* **BRIEF**
Repeat the full listing, word for word.

* **INFORMATION GIVEN**
--
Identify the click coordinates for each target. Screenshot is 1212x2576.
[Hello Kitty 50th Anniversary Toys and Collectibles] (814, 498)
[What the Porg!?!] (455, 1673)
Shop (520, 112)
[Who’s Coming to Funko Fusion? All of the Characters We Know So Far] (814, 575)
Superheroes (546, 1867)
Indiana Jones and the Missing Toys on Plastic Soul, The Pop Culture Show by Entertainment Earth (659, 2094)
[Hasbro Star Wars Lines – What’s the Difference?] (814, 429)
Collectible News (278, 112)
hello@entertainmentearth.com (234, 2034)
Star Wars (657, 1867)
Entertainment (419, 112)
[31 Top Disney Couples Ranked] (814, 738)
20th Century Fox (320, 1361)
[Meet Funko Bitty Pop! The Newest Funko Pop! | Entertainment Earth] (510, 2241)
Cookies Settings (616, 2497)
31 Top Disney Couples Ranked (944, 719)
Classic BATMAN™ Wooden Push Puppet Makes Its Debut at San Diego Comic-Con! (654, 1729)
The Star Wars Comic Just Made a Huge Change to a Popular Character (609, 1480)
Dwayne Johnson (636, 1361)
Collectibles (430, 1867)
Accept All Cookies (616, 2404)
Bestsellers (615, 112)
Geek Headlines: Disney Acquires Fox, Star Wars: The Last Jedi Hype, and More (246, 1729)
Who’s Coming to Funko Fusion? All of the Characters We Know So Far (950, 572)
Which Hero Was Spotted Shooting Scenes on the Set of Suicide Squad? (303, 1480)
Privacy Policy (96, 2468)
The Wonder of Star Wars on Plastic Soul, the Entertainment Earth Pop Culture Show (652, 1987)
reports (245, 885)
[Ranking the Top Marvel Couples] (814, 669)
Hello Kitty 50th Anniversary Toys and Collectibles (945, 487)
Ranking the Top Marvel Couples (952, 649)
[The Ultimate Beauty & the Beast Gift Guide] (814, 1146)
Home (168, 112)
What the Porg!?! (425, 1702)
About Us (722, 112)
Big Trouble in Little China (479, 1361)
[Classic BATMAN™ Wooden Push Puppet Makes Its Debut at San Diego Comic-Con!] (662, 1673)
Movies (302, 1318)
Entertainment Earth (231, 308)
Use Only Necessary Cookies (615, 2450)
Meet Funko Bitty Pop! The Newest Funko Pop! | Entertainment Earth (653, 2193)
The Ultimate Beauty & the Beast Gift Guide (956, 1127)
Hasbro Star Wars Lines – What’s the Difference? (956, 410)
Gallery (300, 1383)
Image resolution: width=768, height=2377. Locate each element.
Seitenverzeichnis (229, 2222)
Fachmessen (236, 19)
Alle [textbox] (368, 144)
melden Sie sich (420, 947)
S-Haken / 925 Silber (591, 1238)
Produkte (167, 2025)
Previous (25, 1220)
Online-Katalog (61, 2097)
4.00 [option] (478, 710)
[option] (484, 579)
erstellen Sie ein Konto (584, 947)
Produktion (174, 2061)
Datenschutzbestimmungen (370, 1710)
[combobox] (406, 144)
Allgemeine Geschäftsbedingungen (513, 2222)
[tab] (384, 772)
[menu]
--
* **REPLY**
Identify the click coordinates for each target. Screenshot is 1212x2576.
[Hello Kitty 50th Anniversary Toys and Collectibles] (814, 498)
[What the Porg!?!] (455, 1673)
Shop (520, 112)
[Who’s Coming to Funko Fusion? All of the Characters We Know So Far] (814, 575)
Superheroes (546, 1867)
Indiana Jones and the Missing Toys on Plastic Soul, The Pop Culture Show by Entertainment Earth (659, 2094)
[Hasbro Star Wars Lines – What’s the Difference?] (814, 429)
Collectible News (278, 112)
hello@entertainmentearth.com (234, 2034)
Star Wars (657, 1867)
Entertainment (419, 112)
[31 Top Disney Couples Ranked] (814, 738)
20th Century Fox (320, 1361)
[Meet Funko Bitty Pop! The Newest Funko Pop! | Entertainment Earth] (510, 2241)
Cookies Settings (616, 2497)
31 Top Disney Couples Ranked (944, 719)
Classic BATMAN™ Wooden Push Puppet Makes Its Debut at San Diego Comic-Con! (654, 1729)
The Star Wars Comic Just Made a Huge Change to a Popular Character (609, 1480)
Dwayne Johnson (636, 1361)
Collectibles (430, 1867)
Accept All Cookies (616, 2404)
Bestsellers (615, 112)
Geek Headlines: Disney Acquires Fox, Star Wars: The Last Jedi Hype, and More (246, 1729)
Who’s Coming to Funko Fusion? All of the Characters We Know So Far (950, 572)
Which Hero Was Spotted Shooting Scenes on the Set of Suicide Squad? (303, 1480)
Privacy Policy (96, 2468)
The Wonder of Star Wars on Plastic Soul, the Entertainment Earth Pop Culture Show (652, 1987)
reports (245, 885)
[Ranking the Top Marvel Couples] (814, 669)
Hello Kitty 50th Anniversary Toys and Collectibles (945, 487)
Ranking the Top Marvel Couples (952, 649)
[The Ultimate Beauty & the Beast Gift Guide] (814, 1146)
Home (168, 112)
What the Porg!?! (425, 1702)
About Us (722, 112)
Big Trouble in Little China (479, 1361)
[Classic BATMAN™ Wooden Push Puppet Makes Its Debut at San Diego Comic-Con!] (662, 1673)
Movies (302, 1318)
Entertainment Earth (231, 308)
Use Only Necessary Cookies (615, 2450)
Meet Funko Bitty Pop! The Newest Funko Pop! | Entertainment Earth (653, 2193)
The Ultimate Beauty & the Beast Gift Guide (956, 1127)
Hasbro Star Wars Lines – What’s the Difference? (956, 410)
Gallery (300, 1383)
Image resolution: width=768, height=2377. Locate each element.
Seitenverzeichnis (229, 2222)
Fachmessen (236, 19)
Alle [textbox] (368, 144)
melden Sie sich (420, 947)
S-Haken / 925 Silber (591, 1238)
Produkte (167, 2025)
Previous (25, 1220)
Online-Katalog (61, 2097)
4.00 [option] (478, 710)
[option] (484, 579)
erstellen Sie ein Konto (584, 947)
Produktion (174, 2061)
Datenschutzbestimmungen (370, 1710)
[combobox] (406, 144)
Allgemeine Geschäftsbedingungen (513, 2222)
[tab] (384, 772)
[menu]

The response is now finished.